O rumor de que os japoneses estariam dispostos a levar seu dinheiro de volta para casa e a afirmação do presidente do Fed (banco central dos EUA), Alan Greenspan, de que as Bolsas vivem uma fase de "exuberância irracional" foram os dois fatos mais marcantes das últimas semanas, trazendo de volta o fantasma de uma crise de realização de lucros em Wall Street.
Aliás, o "Wall Street Journal" publicou não apenas a notícia sobre os japoneses, mas também uma divertida descrição do jantar em que Greenspan fez sua declaração aterrorizadora.
Alguns dos mais principais jornalistas financeiros da atualidade, assessores do presidente Clinton e gênios das finanças ouviam uma longa e entediante retrospectiva histórica sobre as instituições monetárias norte-americanas. A certa altura, Greenspan fez o comentário sobre a "exuberância" que abalaria os mercados asiáticos e depois Nova York. O "Journal" relata que os notáveis comentaram a ausência de notícia no jantar. Horas depois viriam a se dar conta do terremoto.
Nove em cada dez operadores de mercado têm uma resposta pronta para quem pergunta pelos motivos da alta exuberante da Bolsa de Nova York. Liquidez. Simplesmente há dinheiro demais em busca de oportunidades de valorização.
É aliás a mesma justificativa para a superação do "efeito tequila", para o sucesso das "âncoras cambiais" dos últimos anos e para a defesa da mais ampla e irrestrita liberalização dos movimentos de capitais em escala global.
Assincronias
Os mercados financeiros acabam sendo embalados num truísmo: a valorização ocorre sem parar porque não param de surgir excedentes à busca de valorização.
Mas nada garante que o ciclo virtuoso continue indefinidamente. Há pelo menos duas mudanças no mundo real que podem abalar a confiança na roda da fortuna.
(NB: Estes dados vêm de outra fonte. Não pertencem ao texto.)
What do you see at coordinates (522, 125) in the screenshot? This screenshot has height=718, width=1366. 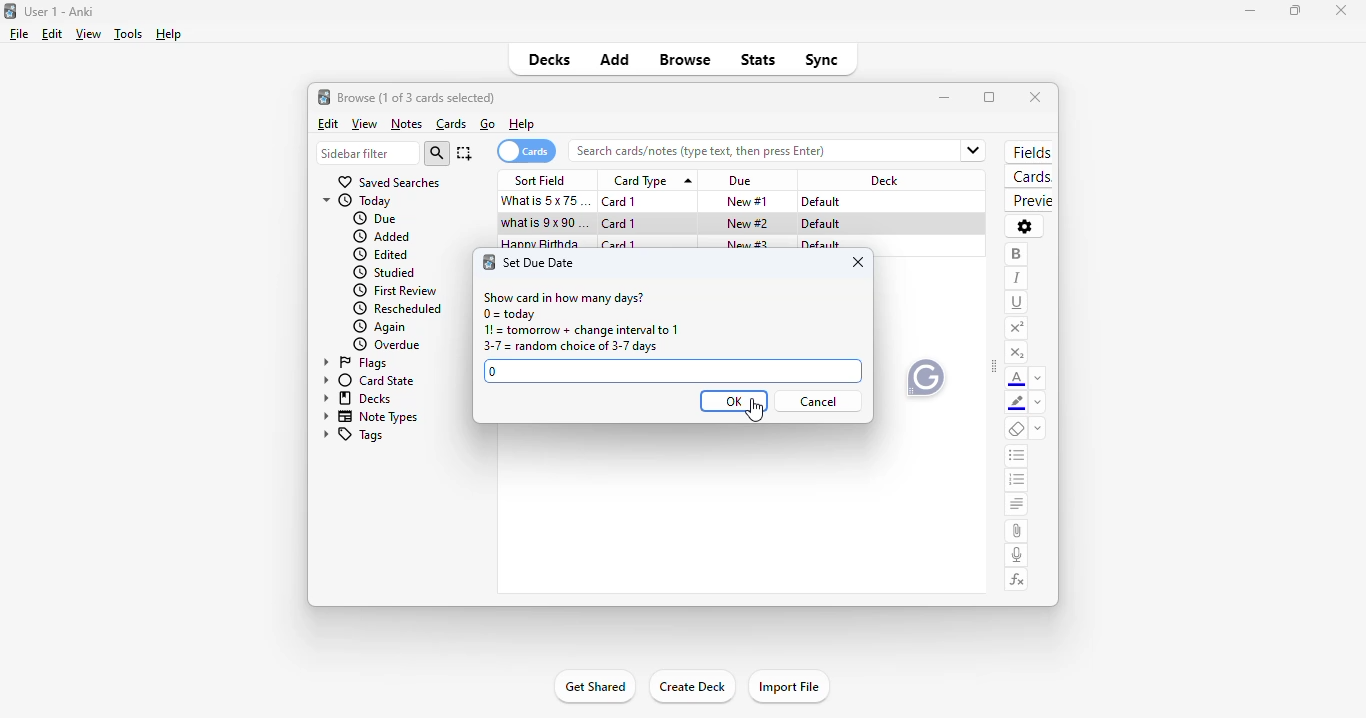 I see `help` at bounding box center [522, 125].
Em primeiro lugar, a liquidez que buscou Wall Street nos últimos dois ou três anos veio em boa medida de países riquíssimos, mas virtualmente estagnados, como Japão e Alemanha. Agora, ainda que timidamente, esses países ensaiam uma recuperação, enquanto nos EUA o sinal fica invertido e a economia desacelera. Há quem tema os efeitos dessa assincronia, que pode resultar em deslocamentos de capitais para fora dos EUA se os juros ali não subirem.
Mas se a economia norte-americana crescer menos, ou seja, se houver redução dos lucros das empresas com ações em Bolsas, como apostar na valorização contínua de sues papéis?
Lucros decrescentes não rimam com dividendos crescentes. De repente, pode ficar clara uma assincronia entre retornos reais e expectativas de retorno.
Se eu possuo algo que está caro demais, o racional é vender o ativo e colocar no bolso o ganho extraordinário. É o que se poderia chamar de "efeito Cinderela": um lapso de bom-senso, a decisão de que a festa foi boa, mas já é hora de voltar para casa.
Na versão financeira do mito, pode generalizar-se a percepção de que é preciso realizar os lucros (vender as ações) antes que o sonho vire pesadelo.